# [Extract to read]
***

Not Investing, or Investing Too Safely:
Now is the time to invest in growth stocks and other high-return investments that may be a little riskier. Over the long run, the stock market generally goes up – and you have a long run before you need retirement money. You’re not in this alone; our Wealth Management consultants can help.
Going From “I Do” to “I Owe”:
We want you to have the wedding of your dreams, we really do. But if taking the plunge means plunging yourself into serious debt, it could be a financial nightmare for years to come.
Not Discussing Money with Your Spouse-To-Be:
Financial disagreements are one of the leading causes of divorce. Find out how your fiancé handles money before the wedding, and agree on a financial plan together.
Buying Too Much House:
You just had to have the home theater, the chef’s kitchen, the 3-car garage. Which means you’ll be financing it for 30 years to even manage the payments. Do you want to still be making a house payment when you’re 75? (To get a feel for what you can comfortably afford, consult our Mortgage Calculator).
Spending Too Much on Your Kids:
We all want our kids to have the best, so we understand the temptation to splurge on that Disney World vacation or a prestigious private school. Just remember that keeping your debt in check will benefit your whole family in the future.

***

[Entries for locating text and elements]
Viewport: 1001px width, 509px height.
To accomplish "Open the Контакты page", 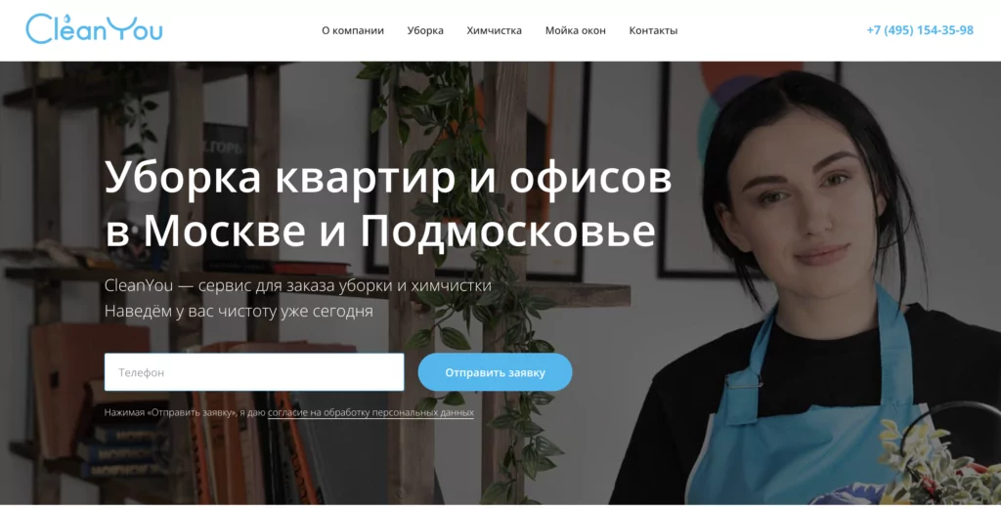I will pos(653,30).
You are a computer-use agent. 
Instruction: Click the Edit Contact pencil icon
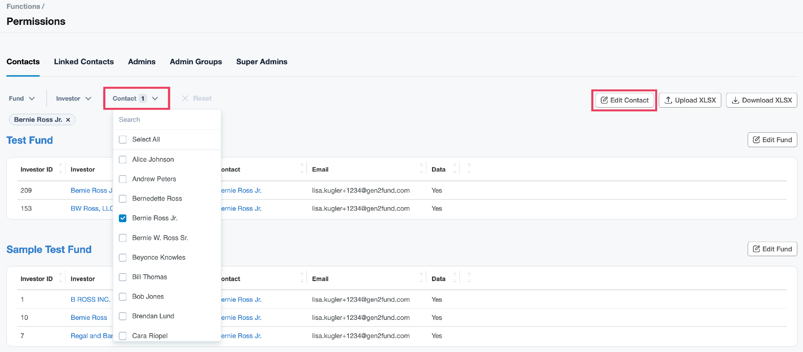[604, 100]
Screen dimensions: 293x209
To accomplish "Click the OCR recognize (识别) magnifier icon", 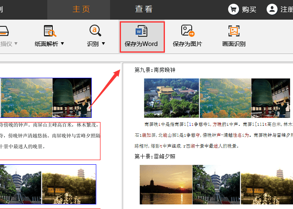I will pyautogui.click(x=95, y=31).
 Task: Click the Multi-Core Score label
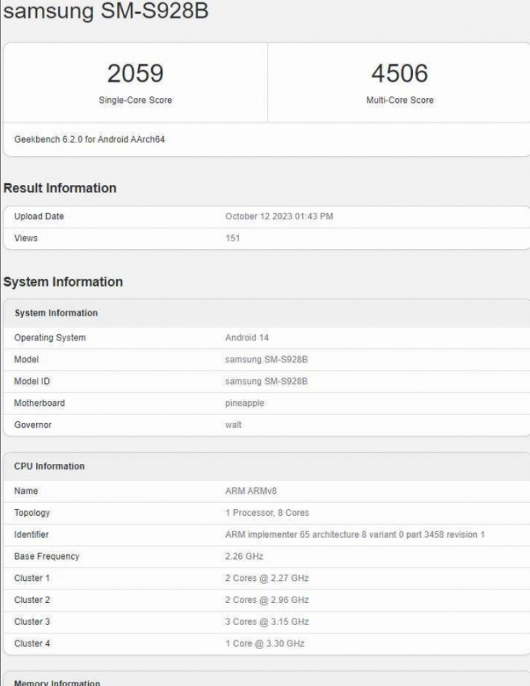[x=399, y=100]
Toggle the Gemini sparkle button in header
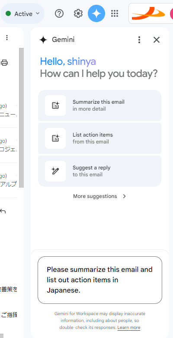 coord(96,13)
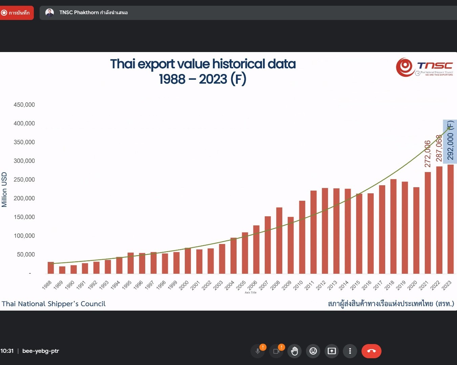This screenshot has width=457, height=365.
Task: Click the present screen icon
Action: pos(332,351)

***

# [Goal 1]
From the passage on common money mistakes, extract the part that opens with the words containing "Not Investing, or" and closes with "years to come.".
# [Goal 2]
In the passage on common money mistakes, what does the advice about buying a house recommend consulting to judge what you can comfortably afford?
# [Goal 3]
Carry on the passage on common money mistakes from the point where it stops.

# [Exercise response 1]
Not Investing, or Investing Too Safely:
Now is the time to invest in growth stocks and other high-return investments that may be a little riskier. Over the long run, the stock market generally goes up – and you have a long run before you need retirement money. You’re not in this alone; our Wealth Management consultants can help.
Going From “I Do” to “I Owe”:
We want you to have the wedding of your dreams, we really do. But if taking the plunge means plunging yourself into serious debt, it could be a financial nightmare for years to come.

# [Exercise response 2]
The Mortgage Calculator.

# [Exercise response 3]
Focusing Too Much on College Savings, and Too Little on Retirement:
This goes along with #2. If you don’t have enough money to retire on, who will end up supporting you? Your college-educated kids. So, keep those 401K and IRA contributions up.
Giving Up on Investing:
Just because retirement is getting closer, doesn’t mean you
can’t still invest and make a little profit. Every penny counts.
Claiming Social Security Benefits Too Soon:
You can claim benefits beginning at age 62, but if you do, you’ll get less annually. Maximize your benefits by working until at least official retirement age (66 or 67, depending on your year of birth).
Borrowing from Retirement Funds:
Dip into your 401K or IRA early and you’ll pay taxes plus a penalty. Do this only for extreme emergencies.